**Document excerpt:**
======
Organizations that adopt this perspective believe the biases should be addressed—by highlighting women in non-traditional roles (such as senior engineers) and by offering men and women the opportunity to work directly with women leaders so they can experience first-hand whether their assumptions are accurate or not. They can also provide training to get people to understand their perceptions and biases.
The McKinsey study also found that women have deep-seated beliefs that hold them back from the highest levels of leadership.
- Many women wait to pursue a position until they know they have the skills for the job, whereas men will pursue a position before they possess the needed skills.
- Many women wait to be offered a promotion or different position, whereas men proactively ask for promotions and raises.
- Many women prefer to remain in their current position if they believe the next step up will be devoid of personal meaning and simply involve more meetings and corporate politics. Contrast that with most men who are more focused on climbing the corporate ladder at any cost.
======
Stored items
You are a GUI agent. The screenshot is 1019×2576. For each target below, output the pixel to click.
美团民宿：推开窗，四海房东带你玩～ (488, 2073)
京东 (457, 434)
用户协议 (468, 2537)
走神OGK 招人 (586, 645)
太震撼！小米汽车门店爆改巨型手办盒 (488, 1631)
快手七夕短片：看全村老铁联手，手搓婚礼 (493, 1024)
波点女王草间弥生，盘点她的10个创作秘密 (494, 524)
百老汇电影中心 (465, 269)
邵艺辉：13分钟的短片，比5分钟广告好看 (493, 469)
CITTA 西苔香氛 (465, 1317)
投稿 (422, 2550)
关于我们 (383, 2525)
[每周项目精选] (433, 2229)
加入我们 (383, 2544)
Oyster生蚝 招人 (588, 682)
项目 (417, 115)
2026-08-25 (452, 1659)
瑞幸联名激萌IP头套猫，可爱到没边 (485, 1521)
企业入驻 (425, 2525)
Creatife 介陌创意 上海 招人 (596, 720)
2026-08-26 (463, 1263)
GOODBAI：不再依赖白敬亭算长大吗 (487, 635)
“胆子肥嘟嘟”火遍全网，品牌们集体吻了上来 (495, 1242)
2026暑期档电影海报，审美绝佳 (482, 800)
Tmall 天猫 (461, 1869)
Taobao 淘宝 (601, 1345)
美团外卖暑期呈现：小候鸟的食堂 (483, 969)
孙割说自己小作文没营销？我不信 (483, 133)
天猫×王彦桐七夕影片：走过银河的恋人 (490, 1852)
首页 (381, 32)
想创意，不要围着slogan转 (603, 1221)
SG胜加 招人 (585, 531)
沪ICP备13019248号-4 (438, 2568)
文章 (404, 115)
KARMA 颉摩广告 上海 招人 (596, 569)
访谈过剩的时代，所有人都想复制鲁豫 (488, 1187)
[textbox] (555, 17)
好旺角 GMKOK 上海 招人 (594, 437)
======
**Exercise aim:** Edit the excerpt on women in leadership between "Organizations that adopt" and "the needed skills.", inclusive, and write that part again with "senior engineers" changed to "chief engineers".

**Exercise result:**
Organizations that adopt this perspective believe the biases should be addressed—by highlighting women in non-traditional roles (such as chief engineers) and by offering men and women the opportunity to work directly with women leaders so they can experience first-hand whether their assumptions are accurate or not. They can also provide training to get people to understand their perceptions and biases.
The McKinsey study also found that women have deep-seated beliefs that hold them back from the highest levels of leadership.
- Many women wait to pursue a position until they know they have the skills for the job, whereas men will pursue a position before they possess the needed skills.